Questo è , in poche battute, lo scenario. Credo quindi che vadano accolte le ipotesi contenute nel documento qui presentato. Sia nelle sua proposta esplicita contenute nel paragrafo 5, “una proposta per avviare il recepimento della Direttiva”, con tutte le indicazioni che contiene e con tutte le preoccupazioni, e ce ne sono, che li sono richiamate. Sia nella proposta implicita – cioè avviare da subito un percorso partecipativo per consentire in tempi rapidi, recuperando anche i ritardi, il recepimento della Direttiva.
A questa proposta diamo il nostro totale consenso e la nostra disponibilità. Si tratta però di capire bene qual è il tavolo per far avanzare questa proposta, perché altrimenti, capite bene, corre il rischio di rimanere sospeso per aria. Ritengo che assumere come riferimento la Conferenza dei presidenti delle regioni è un'ipotesi che ha un senso, anche perché ha un precedente storico. La L. 183, pur se nell'ambito di un dibattito fortemente articolato, se non fosse stata assunta dalle regioni, coinvolgendo anche le forze sociali, molto difficilmente l'avremmo ottenuta. Ricordo che il coordinamento unitario CGIL CISL UIL del bacino de Po fu costituito nel 1986, erano gli anni del dibattito sulla L. 183.

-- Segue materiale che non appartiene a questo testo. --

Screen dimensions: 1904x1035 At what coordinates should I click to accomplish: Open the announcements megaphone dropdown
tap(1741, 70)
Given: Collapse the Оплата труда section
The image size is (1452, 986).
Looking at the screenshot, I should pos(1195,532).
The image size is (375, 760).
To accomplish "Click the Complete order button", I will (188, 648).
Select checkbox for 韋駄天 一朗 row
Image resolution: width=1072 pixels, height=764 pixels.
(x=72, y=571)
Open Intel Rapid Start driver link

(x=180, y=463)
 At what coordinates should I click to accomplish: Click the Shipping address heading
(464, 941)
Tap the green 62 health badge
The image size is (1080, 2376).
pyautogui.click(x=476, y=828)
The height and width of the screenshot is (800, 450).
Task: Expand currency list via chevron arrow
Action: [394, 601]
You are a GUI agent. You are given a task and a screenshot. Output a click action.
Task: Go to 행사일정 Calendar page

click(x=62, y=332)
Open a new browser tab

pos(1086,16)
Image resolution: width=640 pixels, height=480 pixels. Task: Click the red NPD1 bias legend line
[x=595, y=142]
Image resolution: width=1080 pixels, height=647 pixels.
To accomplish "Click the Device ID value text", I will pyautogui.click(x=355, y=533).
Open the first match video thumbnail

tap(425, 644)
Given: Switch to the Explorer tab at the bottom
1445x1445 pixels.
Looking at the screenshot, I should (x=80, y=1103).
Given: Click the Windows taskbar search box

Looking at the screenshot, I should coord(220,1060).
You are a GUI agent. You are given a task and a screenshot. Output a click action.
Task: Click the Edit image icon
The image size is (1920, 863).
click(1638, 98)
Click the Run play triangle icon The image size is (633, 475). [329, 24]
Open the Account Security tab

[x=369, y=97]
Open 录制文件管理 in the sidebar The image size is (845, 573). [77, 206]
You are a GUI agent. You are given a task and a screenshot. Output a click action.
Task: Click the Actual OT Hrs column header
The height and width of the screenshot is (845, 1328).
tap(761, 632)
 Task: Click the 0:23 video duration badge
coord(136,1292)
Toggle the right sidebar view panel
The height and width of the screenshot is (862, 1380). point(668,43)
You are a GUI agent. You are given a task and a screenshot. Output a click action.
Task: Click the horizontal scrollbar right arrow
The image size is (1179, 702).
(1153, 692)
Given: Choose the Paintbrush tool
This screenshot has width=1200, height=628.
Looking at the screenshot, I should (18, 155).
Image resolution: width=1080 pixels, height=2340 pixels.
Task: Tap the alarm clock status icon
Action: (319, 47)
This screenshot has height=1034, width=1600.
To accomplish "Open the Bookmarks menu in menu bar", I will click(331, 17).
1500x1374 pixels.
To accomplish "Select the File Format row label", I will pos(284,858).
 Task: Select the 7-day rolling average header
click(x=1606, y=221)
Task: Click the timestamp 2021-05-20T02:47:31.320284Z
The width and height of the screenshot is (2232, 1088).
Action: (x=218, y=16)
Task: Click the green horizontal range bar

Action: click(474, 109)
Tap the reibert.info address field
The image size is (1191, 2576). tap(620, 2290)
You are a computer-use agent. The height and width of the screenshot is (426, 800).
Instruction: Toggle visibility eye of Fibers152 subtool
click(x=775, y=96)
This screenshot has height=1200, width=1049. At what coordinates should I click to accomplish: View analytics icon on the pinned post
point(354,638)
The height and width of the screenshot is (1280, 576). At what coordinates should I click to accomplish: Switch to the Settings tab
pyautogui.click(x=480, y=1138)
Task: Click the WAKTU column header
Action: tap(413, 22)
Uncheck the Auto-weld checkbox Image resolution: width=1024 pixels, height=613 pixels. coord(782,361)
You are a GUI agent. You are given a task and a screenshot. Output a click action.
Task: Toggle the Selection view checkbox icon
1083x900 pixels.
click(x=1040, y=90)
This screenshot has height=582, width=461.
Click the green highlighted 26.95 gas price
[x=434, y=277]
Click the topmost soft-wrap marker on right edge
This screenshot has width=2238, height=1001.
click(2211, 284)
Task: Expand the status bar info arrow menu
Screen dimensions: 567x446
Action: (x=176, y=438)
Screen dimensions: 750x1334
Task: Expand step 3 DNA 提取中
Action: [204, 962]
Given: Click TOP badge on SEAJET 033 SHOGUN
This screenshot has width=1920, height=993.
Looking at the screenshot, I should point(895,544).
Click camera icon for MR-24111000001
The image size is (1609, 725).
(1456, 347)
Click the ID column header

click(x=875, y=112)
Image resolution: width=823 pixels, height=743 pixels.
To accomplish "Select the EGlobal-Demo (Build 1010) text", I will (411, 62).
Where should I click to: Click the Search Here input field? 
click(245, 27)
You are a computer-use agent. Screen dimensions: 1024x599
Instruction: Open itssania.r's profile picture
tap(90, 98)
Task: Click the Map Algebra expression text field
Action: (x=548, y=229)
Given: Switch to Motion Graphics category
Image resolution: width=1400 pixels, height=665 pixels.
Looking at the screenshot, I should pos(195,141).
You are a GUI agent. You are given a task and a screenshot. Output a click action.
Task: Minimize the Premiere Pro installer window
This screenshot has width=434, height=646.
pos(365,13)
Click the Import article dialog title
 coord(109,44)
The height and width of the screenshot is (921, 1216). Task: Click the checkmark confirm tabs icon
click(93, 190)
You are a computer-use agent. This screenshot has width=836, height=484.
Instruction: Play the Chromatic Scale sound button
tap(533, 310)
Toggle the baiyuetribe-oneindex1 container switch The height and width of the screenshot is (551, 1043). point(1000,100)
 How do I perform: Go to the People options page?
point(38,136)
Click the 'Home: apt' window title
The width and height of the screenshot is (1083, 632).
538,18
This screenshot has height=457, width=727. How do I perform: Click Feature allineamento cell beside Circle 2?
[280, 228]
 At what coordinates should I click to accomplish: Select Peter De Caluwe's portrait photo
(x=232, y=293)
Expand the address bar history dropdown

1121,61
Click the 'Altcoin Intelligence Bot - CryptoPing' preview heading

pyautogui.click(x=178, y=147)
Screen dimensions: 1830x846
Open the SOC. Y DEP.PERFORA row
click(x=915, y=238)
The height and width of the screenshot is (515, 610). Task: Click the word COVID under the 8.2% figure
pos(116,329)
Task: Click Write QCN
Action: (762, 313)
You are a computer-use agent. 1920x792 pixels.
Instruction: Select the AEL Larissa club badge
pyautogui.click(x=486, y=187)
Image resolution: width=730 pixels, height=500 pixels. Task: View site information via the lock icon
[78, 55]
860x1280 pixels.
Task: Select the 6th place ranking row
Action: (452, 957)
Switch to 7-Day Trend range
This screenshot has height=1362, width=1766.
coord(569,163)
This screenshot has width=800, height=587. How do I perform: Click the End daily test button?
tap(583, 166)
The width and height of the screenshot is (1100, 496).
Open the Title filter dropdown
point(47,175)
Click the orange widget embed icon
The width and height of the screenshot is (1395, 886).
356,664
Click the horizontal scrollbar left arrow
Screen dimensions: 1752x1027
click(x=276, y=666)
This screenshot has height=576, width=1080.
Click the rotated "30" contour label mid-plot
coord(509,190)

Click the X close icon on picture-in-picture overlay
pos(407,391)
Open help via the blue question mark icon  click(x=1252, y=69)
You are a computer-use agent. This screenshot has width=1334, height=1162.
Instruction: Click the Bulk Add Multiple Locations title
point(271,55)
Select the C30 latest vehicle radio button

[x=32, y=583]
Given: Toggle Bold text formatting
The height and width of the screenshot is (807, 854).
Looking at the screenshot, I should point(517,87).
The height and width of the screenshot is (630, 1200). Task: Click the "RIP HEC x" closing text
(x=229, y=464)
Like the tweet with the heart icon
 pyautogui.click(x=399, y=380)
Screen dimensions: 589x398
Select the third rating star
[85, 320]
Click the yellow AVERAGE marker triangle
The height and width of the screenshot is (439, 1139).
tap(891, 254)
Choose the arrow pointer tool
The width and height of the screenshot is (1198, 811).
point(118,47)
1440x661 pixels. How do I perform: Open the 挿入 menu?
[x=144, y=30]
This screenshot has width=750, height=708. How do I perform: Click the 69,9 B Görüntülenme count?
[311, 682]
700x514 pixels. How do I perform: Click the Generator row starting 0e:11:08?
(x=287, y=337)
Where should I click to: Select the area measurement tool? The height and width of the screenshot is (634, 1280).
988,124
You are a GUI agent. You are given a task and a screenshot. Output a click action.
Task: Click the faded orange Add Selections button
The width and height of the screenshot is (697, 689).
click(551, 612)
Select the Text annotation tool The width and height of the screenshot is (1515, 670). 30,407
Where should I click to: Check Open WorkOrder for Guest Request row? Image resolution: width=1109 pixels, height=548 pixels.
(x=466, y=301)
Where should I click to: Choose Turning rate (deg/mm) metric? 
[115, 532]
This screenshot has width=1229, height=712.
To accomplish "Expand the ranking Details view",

Infine, due battute sulla partecipazione. Ci si deve convincere che la partecipazione da una parte è una necessità in quanto i conflitti per cause ambientali sono ormai numerosissimi, la casistica è lunghissima, riteniamo che l'unica soluzione per la loro prevenzione sia la promozione strategie partecipative. Nel contempo riteniamo che la partecipazione sia una scelta. La sostenibilità e qui credo che l'uditorio sia molto sensibile, rimette in discussione complessivamente interessi diffusi consolidati, il loro riposizionamento democratico è possibile solo coinvolgendo le organizzazioni che li rappresentano.
Ci sono poi dei punti da approfondire. In modo particolare ne cito due. Il principio di rappresentatività: chi rappresenta cosa. Perché è troppo facile dire “io mi candido a un percorso partecipativo”, ma chi sei? come si valuta la rappresentatività? L'altro è il principio di responsabilità, cioè il mandato. Guardate che questa è una cosa molto seria, che a noi sindacato coinvolge molto da vicino. CGIL CISL UIL rappresentano circa 11 milioni di lavoratori e hanno seri meccanismi di definizione del mandato. Dopodiché ci sono soggetti, con cui noi dialoghiamo assiduamente, che non si capisce bene che cosa rappresentano e in base a quale mandato agiscano.
Riteniamo che queste siano due cose non secondarie in quanto, se vengono meno, di fatto viene meno il valore della partecipazione. La poca chiarezza su questi due aspetti crea i presupposti per far saltare il processo partecipativo. È banale: se un soggetto rappresenta solo se stesso e in tutti i casi non agisce sulla base di un mandato condiviso, in qualsiasi momento può rimettere in discussione la decisione assunta nell'ambito delle sedi della partecipazione.